Voilà le genre de projet ambitieux qui me plaît beaucoup, mélangeant avec audace et adresse les genres, les époques et les références, pour un résultat qui mêle le tout en une superbe réinvention.

Lehman, de Caneva & Martinos - Métropolis t.1Le premier volume de Métropolis, série de bande dessinée annoncée en quatre tomes paraissant au rythme d’un par semestre, pose rapidement les bases d’un thriller uchronique : nous sommes en 1935, la Première Guerre mondiale n’a pas eu lieu ; au contraire, l’Europe vit en paix depuis soixante-dix ans. La France et l’Allemagne, ex-ennemis héréditaires, partagent le même territoire, l’Interland, dont Métropolis est la capitale, gigantesque ville sans cesse en mutation, faite de gratte-ciels, de bâtiments et de monuments vertigineux.
Au cœur de la foule insouciante, l’inspecteur Gabriel Faune est l’un des rares à suspecter que les choses ne sont pas aussi idylliques. Alors, quand un attentat aveugle frappe soudain la cité, il n’est guère surpris de découvrir la trace d’une violence souterraine et terrifiante, qui pourrait bien ébranler toutes les bases de la civilisation…

L’histoire en elle-même est séduisante, elle le devient d’autant plus lorsqu’on y voit apparaître nombre de personnages réels, tels Freud, Aristide Briand, Winston Churchill, Louise Brooks, ou fictionnels, dont Hans Beckert et le commissaire Lohmann lancé à ses trousses. Les références culturelles, notamment cinématographiques (M le Maudit donc, et bien sûr Métropolis de Fritz Lang), loin d’être des gadgets, nourrissent autant la trame que le cadre de l’histoire, donnant à la cité imaginée par Serge Lehman, dessinée par Stéphane de Caneva et colorisée par Dimitris Martinos, une apparence à la fois historique et moderne, entre l’intemporel et le futuriste, labyrinthe qui crève le ciel et trempe profondément ses racines dans un mal encore indéfini mais très inquiétant.

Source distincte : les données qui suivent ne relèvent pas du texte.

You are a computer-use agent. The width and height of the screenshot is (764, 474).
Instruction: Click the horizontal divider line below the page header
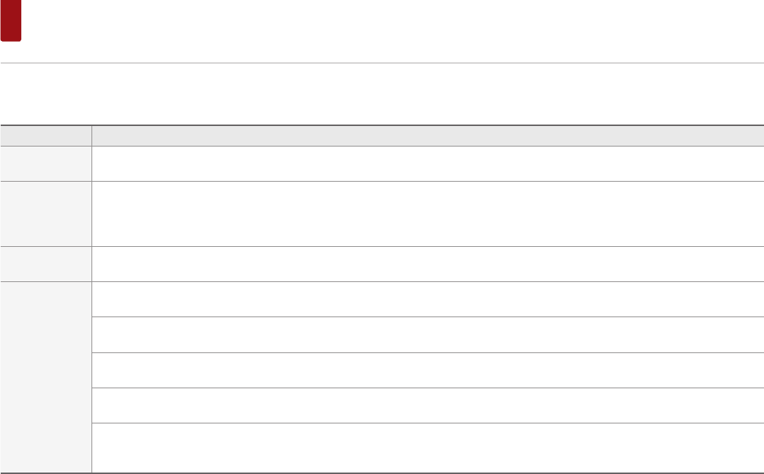[382, 63]
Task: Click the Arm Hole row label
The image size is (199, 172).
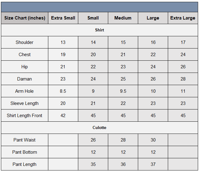Action: [24, 91]

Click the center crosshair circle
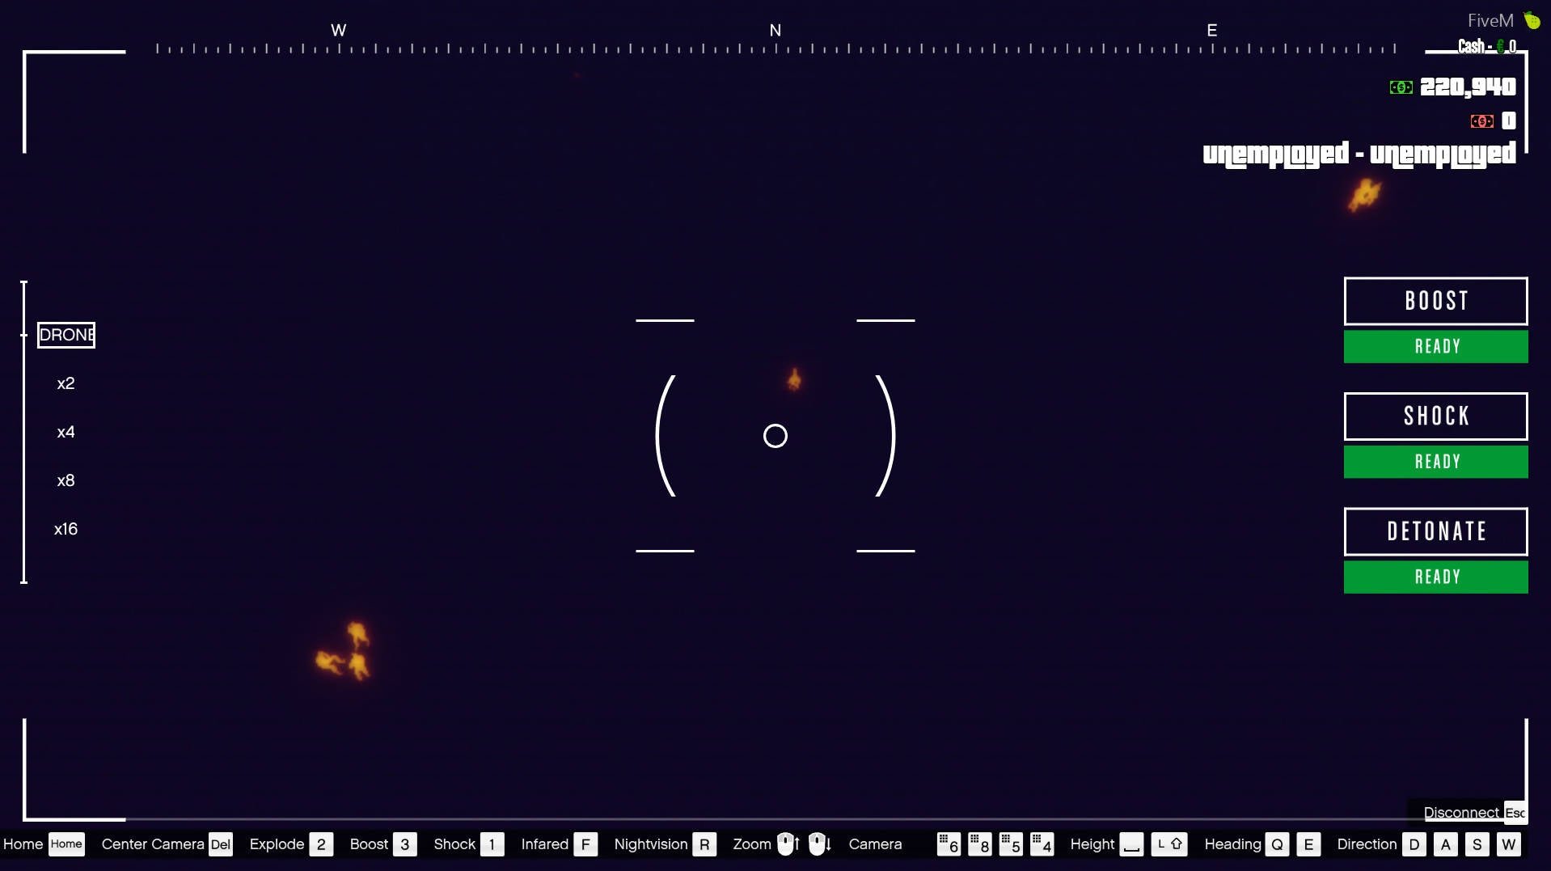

Seule petite réserve personnelle, si les teintes un peu froides ou pastel des couleurs m’ont beaucoup plu, j’ai trouvé l’expressivité des personnages parfois un peu limitées, notamment sur certains gros plans. Rien de choquant néanmoins, cela relève plutôt du détail et c’est une remarque totalement subjective, pas technique.
Pour le reste, le récit est porté par un dynamisme discret mais intelligent, qui transparaît dans les nombreuses variations sur la taille et la disposition des cases, allant de suites « classiques » (six cases carrées par page) à des doubles pages envahies par une seule image en passant par des diagonales ou le passage en grisé pour des cases de souvenirs aux bords estompés. Du mouvement sans tomber dans la frénésie : le récit prend son temps pour avancer et laisse toute leur place aux détails.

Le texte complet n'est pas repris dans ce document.